* WORK REQUIRED:
Please rewrite the records below as a JSON list of strings, one string per line, leaving out blank lines and the pictures.
□ □ □ □ □
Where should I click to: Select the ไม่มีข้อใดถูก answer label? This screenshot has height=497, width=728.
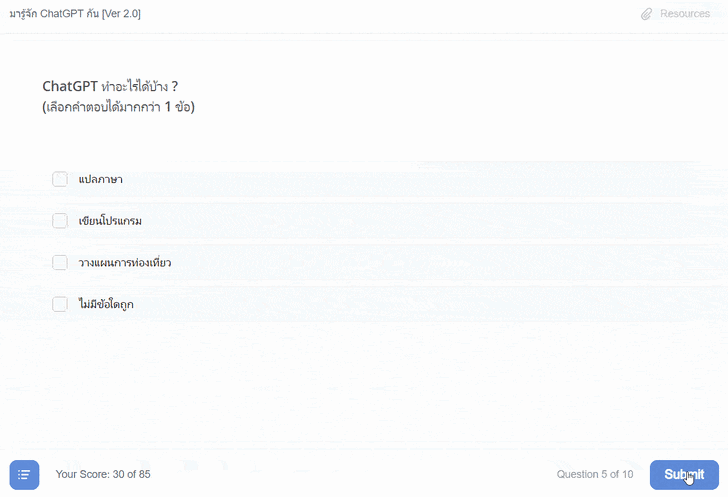click(106, 305)
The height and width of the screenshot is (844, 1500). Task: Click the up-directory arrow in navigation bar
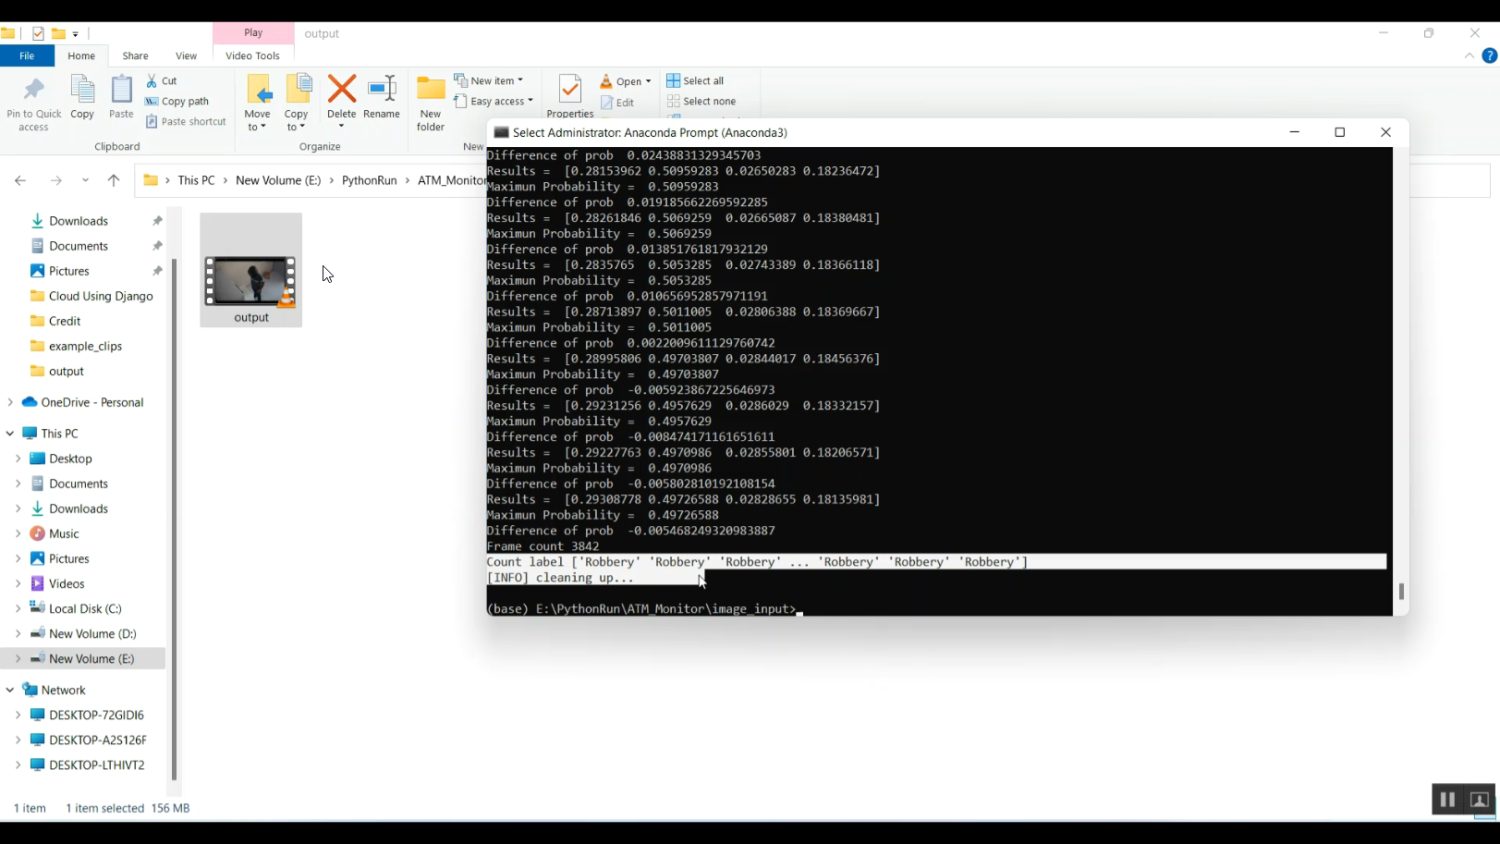point(114,181)
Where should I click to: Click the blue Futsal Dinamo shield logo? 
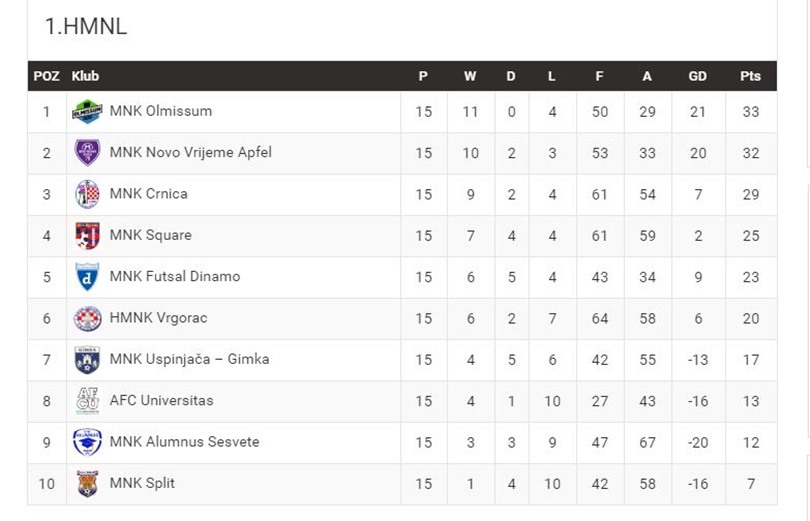point(87,277)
□ □ □ □ □
* EXERCISE RESULT:
[
  "Where should I click to: Select the ไม่มีข้อใดถูก answer label? This screenshot has height=497, width=728.",
  "click(106, 305)",
  "The height and width of the screenshot is (844, 1500). Task: Click the up-directory arrow in navigation bar",
  "point(114,181)",
  "Where should I click to: Click the blue Futsal Dinamo shield logo? ",
  "point(87,277)"
]